We didn't talk about how it could have been Marcos who had Ninoy killed -- maybe they talked about it out of my earshot -- but I remember later looking at Ninoy's body splayed on the tarmac, searching for the red of his blood through the grainy TV reception, and wondering what he could have done to merit such a fate.
Was he a bad person? I thought to myself.
And: Could that happen to me, if I were a bad person? Could it happen to anyone I loved?
My earliest memory of Marcos, I can trace back to kindergarten. It was during a United Nations-themed school parade. I wore a kimono, and my classmate Kristine was dressed as a typical Dutch girl.
"Who is the president of the Philippines?" Kristine asked me.
I didn't even know what a president was. I said as much.
"Lagot ka," she said. You're in trouble.
Kristine explained that her mom had told her the president was the leader of the country, much like a king. It was something we should know as well as we knew the Patriotic Oath and the National Anthem. "When somebody asks you," she said, "you should know who Marcos is."
On and off, I would hear about Marcos and Imelda. Other kids would say they were the richest people in the Philippines; they owned the whole country. "Even McDonald's?" I would ask. And they would say yes, everything your eyes can see. I once looked at the rubber slippers on my feet and thought, "But how can these be theirs?"
Some kids would tell me Imelda was the most beautiful Filipina, even if it wasn't true. There was Isabelle Granada, I thought, and even Vilma. But by then I knew to stay quiet or else "lagot ka." It was often said as a joke, sure, but there was always a tiny shadow of threat trailing closely behind.
I was eight years old during the Snap Elections. I wasn't sure what was going on, except that there were colorful vehicles going around the village, parking in different areas to play funny campaign songs and distribute stickers and posters. Also this: One of our neighbors draped a Marcos-Tolentino campaign tarp on our wall, and we didn't want to offend him by taking it down.
One day, my older brother, then nine, got his hands on a Marcos-Tolentino sticker. He stuck it on the wall of the clothes cabinet we shared and drew horns on Marcos and a speech bubble that said, "I am evil."
That year was when we were preparing to receive our first communion at the Catholic school I went to, and what disturbed me first was having to see the devil every time I opened the cabinet to get my clothes.
I may have told my mother about it.
When my mother saw the sticker, she scolded my brother and told him to take it down. She said the police might see it and pick them up for questioning. Did he want that to happen? she asked.
"Never do that outside the house," she told us all.
My brother tried to peel the sticker off the wall, but the glue was so strong, large pieces of it stayed stuck on the wood. For years, its remnants stayed hidden like a dirty secret inside our crumbling plywood cabinet: white, red and blue, with Marcos' unmistakable hairline and the faded words that still said "I am evil" if you looked close enough.

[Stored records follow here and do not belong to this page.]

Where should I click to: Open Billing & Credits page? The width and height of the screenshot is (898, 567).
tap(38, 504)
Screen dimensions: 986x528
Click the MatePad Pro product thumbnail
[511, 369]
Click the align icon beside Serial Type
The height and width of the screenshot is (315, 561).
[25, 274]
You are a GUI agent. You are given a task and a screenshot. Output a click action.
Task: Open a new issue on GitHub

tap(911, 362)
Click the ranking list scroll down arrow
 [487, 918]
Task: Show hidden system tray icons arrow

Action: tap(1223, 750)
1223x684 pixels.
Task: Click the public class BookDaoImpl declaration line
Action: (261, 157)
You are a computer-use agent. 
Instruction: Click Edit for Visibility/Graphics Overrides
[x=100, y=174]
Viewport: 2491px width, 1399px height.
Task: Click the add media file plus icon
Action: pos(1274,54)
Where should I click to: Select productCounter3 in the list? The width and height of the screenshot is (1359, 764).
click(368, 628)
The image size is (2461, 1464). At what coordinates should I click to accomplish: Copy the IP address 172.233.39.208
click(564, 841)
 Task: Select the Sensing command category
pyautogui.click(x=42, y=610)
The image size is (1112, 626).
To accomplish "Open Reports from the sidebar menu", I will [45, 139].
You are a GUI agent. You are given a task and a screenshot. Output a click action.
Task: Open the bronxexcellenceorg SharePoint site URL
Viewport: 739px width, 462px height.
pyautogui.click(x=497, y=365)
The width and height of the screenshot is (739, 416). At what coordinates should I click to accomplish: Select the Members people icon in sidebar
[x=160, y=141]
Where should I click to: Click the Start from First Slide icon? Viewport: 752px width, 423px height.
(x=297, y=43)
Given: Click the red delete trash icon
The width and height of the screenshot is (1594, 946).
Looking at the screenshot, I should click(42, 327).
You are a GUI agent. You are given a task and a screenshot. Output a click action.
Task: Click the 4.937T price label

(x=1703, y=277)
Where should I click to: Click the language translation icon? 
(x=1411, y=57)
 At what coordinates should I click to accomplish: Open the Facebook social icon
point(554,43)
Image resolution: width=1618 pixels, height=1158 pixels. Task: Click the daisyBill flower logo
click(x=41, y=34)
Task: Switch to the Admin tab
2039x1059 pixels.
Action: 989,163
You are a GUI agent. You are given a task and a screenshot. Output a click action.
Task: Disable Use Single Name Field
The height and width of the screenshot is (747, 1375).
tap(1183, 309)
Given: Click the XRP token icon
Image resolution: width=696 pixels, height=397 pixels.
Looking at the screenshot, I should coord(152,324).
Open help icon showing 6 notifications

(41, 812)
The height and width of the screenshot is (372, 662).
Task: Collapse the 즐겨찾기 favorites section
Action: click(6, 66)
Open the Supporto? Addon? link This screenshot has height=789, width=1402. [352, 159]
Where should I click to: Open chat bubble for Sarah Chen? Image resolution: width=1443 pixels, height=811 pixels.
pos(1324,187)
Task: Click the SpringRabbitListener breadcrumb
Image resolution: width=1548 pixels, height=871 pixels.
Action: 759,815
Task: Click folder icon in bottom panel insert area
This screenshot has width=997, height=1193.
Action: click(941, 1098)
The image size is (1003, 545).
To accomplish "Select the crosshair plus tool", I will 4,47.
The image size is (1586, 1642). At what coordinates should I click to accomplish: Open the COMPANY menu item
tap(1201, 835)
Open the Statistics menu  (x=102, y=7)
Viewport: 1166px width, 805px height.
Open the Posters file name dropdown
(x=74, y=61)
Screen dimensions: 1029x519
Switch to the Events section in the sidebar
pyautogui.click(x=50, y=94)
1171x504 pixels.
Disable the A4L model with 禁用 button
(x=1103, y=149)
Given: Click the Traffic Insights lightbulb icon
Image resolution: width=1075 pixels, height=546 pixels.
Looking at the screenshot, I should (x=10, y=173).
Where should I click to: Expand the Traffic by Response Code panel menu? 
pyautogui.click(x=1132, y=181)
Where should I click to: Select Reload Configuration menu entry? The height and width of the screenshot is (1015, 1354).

Thirty years later, I realize my mother may not have been entirely serious when she told my brother the police might come and pick us up because of his sticker antics. But I am disturbed all the same that the fear was real enough to enter the realm of half-meant jokes.
What disturbs me the most, especially now that I have an eight-year-old niece, is my reaction: I had wanted to tell the police before they discovered the deed by themselves, never mind if what was left of it was a small patch of sticker paper hidden behind a small pile of clothes in a small cabinet in a small room in a small house in a small village in small town Las Piñas.
I had wanted to confess.
Maybe admission would translate to leniency, I thought, and we could go back to living our small, quiet lives without fear that what happened to Ninoy, or a least a small version of it, would happen to us too.
I must have considered it long and hard, because I can still see the scene as I had imagined it so clearly that part of me is convinced it is a memory: Policemen in their 80s brown uniforms and shiny patent leather shoes, carrying black policemen clubs, casting away our clothes to uncover what what left of the Marcos-Tolentino sticker; us, saying we were sorry.
Perhaps the twenty-something me, the one who enjoyed too much freedom and was exposed to too much risk, would agree that living with a little fear was nothing if it translated to order.
But now, at 38, I look at my nieces and nephews, all of whom are almost the same age as my cousins and I were during the Marcos years. I see how precocious they can be, how open about their thoughts, and how willing to go on adventures and unafraid to take risks.
They have big lives ahead of them.
The only order they need, I believe, is the order they bring into their lives as they are being raised to be good people.
Fear is never -- never again -- a way to live.